Every great startup is rooted in an existing human behavior pattern. It's the foundation for everything being built. If founders fail to realize this and don't focus their company, both product and distribution, on this anchoring behavior, they will likely fail to succeed in their endeavor.
At Jamie, we faced this struggle firsthand. After succeeding at building a great product rooted in an existing behavior, writing meeting notes, we started to think about ways to diversify to become more defensible because investors told us to do so. We discovered appealing problems and came up with good solutions, but they were too unrelated. At an early stage of a company, you cannot focus on more than one thing. Despite there being overlaps with our existing product, these new ideas weren't rooted in the same behavior. After realizing that every early-stage company (below $3 million ARR) must be rooted in one, and only one, existing behavior, it became clear. We slightly tweaked our other solutions to fit the existing behavior of meetings, allowing us to build the best product in the world to solve the friction points that come with that behavior.
There are countless examples suggesting that a startup can only be rooted in one behavior. Surely, you can build up and downstream from the existing behavior, but ultimately it all starts from there.

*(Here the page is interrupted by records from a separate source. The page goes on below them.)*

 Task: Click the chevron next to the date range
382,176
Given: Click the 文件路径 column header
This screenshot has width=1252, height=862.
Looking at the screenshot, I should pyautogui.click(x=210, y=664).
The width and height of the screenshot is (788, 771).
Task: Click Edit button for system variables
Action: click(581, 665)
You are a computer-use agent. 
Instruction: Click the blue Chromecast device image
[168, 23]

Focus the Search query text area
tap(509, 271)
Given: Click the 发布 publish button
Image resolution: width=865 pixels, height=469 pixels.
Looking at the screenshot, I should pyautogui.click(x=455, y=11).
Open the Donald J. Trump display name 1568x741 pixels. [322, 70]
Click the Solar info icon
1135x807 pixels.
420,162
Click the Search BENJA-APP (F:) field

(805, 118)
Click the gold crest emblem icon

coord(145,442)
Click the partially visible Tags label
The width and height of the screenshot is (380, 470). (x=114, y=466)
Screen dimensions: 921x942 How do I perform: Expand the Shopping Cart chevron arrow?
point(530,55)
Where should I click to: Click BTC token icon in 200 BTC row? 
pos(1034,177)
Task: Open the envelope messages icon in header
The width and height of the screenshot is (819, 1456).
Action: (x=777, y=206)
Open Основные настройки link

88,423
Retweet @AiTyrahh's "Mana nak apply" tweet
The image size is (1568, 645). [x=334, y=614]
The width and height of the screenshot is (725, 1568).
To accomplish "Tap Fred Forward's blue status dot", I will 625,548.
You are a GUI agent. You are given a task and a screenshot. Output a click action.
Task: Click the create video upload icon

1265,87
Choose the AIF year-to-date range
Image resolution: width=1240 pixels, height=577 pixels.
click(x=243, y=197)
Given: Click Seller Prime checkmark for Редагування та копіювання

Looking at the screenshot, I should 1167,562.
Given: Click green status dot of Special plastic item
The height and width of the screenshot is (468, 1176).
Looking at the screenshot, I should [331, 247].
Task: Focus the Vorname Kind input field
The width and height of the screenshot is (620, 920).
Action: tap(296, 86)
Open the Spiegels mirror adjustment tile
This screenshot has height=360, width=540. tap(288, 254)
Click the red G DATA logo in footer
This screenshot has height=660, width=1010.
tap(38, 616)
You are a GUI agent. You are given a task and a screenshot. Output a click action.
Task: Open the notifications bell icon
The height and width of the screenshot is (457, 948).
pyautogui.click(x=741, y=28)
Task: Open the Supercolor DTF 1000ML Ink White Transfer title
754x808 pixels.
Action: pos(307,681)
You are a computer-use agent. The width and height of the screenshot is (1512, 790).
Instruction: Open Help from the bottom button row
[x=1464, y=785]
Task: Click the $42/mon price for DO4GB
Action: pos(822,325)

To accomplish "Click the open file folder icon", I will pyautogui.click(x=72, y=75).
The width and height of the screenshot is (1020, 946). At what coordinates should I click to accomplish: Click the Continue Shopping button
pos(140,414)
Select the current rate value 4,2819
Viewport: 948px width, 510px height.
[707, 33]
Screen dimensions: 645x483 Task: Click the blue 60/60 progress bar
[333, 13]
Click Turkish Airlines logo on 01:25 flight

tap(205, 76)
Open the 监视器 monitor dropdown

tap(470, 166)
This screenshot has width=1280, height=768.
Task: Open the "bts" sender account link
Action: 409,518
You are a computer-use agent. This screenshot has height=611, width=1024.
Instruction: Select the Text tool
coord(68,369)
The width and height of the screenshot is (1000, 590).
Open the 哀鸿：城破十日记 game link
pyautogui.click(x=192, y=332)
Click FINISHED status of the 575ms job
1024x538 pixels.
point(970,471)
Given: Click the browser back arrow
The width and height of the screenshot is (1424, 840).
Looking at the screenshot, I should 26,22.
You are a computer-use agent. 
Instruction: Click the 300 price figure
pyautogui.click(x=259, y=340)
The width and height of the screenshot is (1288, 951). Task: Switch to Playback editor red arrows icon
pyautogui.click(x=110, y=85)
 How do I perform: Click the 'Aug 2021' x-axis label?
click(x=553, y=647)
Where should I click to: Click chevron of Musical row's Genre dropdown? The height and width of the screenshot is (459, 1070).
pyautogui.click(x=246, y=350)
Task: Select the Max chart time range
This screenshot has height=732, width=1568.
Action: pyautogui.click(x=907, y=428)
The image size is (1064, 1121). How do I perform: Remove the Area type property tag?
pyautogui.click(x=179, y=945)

For Superhuman, the existing behavior is email. From there, they built the fastest email experience and integrated new features like AI-writing, better search, and smarter triaging. But all of these features are rooted in the existing behavior of email.
For Amazon, the existing behavior is shopping. They found a way to make this behavior 10x better through the power of the internet and diversified from there, yet largely remained rooted in the primary behavior.
Companies can branch out at later, more mature stages. But in the early days, you need to identify a primary existing behavior and build around that. Find all the friction points that exist there and make it 10x better.
Every great company is rooted in one, and only one, existing behavior pattern. Everything else is built from there.